Stored dataset items:
↓
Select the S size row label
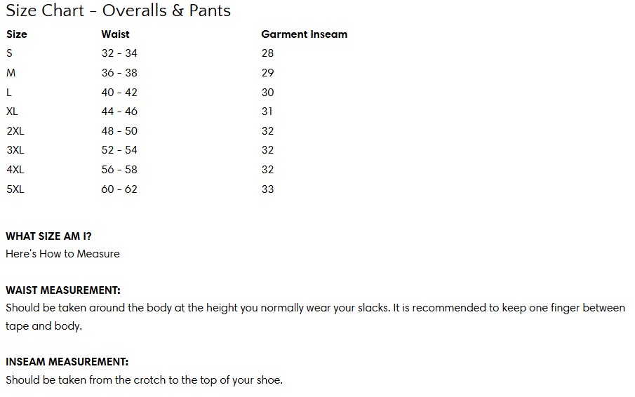 point(9,53)
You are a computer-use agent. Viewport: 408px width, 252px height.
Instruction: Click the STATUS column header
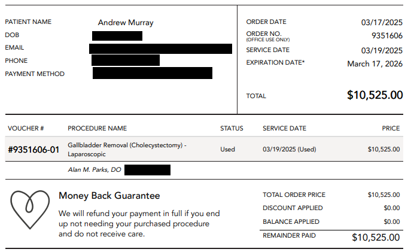click(232, 128)
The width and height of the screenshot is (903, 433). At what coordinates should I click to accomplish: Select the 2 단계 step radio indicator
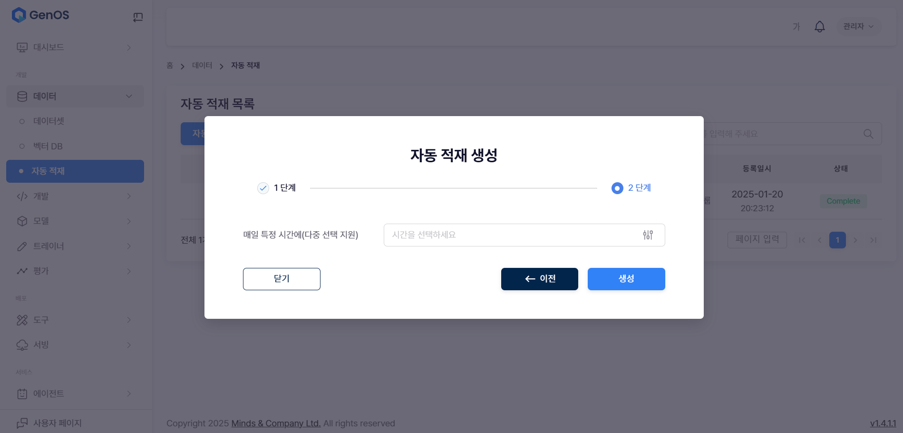pos(617,188)
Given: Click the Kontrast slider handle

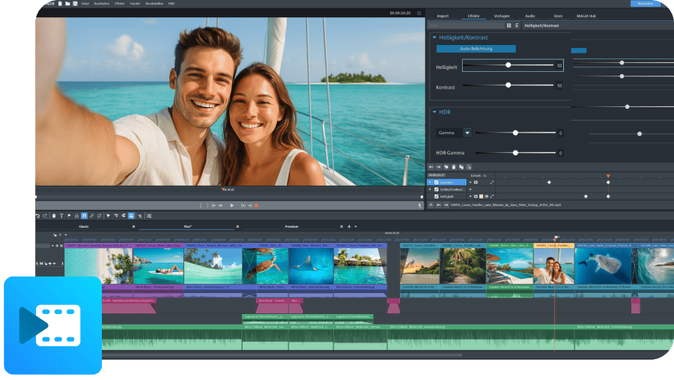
↑
- WORK REQUIRED
Set the pictures aside and transcribe the data above exactly.

- RESPONSE TO THE TASK
Select the S size row label
 point(9,53)
You are a computer-use agent. Viewport: 408px width, 252px height.
Instruction: Click the STATUS column header
click(232, 128)
The width and height of the screenshot is (903, 433). At what coordinates should I click to accomplish: Select the 2 단계 step radio indicator
pos(617,188)
Given: Click the Kontrast slider handle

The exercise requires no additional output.